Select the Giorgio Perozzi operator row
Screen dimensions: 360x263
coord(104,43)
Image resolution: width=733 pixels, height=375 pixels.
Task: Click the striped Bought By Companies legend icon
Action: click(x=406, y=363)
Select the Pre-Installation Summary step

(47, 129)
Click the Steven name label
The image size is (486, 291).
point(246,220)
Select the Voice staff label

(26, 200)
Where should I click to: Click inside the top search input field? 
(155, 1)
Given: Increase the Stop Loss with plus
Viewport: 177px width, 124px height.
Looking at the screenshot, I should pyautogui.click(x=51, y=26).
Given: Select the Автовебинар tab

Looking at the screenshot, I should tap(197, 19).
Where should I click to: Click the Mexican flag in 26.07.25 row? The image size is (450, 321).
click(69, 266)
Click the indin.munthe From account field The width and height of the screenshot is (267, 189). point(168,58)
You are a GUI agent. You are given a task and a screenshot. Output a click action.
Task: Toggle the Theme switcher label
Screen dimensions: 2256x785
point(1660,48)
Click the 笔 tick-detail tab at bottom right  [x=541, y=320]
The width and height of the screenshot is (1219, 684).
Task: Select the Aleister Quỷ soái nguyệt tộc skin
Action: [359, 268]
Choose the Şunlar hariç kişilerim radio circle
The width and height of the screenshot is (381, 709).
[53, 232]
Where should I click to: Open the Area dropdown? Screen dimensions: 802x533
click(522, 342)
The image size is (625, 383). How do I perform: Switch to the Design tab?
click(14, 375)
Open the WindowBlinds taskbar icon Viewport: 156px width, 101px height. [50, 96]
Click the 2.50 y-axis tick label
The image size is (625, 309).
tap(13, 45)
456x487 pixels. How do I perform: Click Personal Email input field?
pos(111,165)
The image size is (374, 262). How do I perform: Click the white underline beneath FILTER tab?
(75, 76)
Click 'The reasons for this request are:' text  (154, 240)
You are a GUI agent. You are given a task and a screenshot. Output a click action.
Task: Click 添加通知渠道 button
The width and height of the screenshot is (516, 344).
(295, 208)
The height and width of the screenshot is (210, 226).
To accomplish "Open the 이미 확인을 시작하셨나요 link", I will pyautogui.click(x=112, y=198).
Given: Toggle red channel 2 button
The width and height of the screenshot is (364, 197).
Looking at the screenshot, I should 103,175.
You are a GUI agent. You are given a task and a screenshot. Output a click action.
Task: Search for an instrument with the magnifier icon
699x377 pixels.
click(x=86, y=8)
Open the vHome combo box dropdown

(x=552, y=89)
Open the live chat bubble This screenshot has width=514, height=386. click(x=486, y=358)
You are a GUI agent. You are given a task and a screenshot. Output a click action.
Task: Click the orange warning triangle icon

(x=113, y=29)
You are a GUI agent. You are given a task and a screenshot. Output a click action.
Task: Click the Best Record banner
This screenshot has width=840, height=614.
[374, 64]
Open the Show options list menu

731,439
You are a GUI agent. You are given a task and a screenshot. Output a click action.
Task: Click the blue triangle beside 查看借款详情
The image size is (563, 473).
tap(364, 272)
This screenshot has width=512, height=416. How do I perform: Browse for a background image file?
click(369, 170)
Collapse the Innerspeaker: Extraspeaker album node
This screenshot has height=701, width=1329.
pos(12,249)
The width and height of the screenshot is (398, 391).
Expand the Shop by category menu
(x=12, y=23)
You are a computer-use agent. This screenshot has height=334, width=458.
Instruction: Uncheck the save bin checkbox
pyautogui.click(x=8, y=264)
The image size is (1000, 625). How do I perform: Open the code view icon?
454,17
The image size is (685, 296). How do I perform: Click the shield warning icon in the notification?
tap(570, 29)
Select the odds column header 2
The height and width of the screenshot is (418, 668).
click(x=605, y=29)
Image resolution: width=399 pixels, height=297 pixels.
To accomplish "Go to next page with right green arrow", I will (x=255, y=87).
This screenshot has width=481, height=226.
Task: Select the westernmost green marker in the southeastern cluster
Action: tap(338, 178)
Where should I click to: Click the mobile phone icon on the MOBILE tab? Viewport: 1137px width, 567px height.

━━━━━━━━━━━━━━━━━━━━━━━━━━━━━━

#### About this task:
Show all of the lines above in which "Toggle" is present.

#### Response below:
Task: Toggle the Theme switcher label
Given: Toggle red channel 2 button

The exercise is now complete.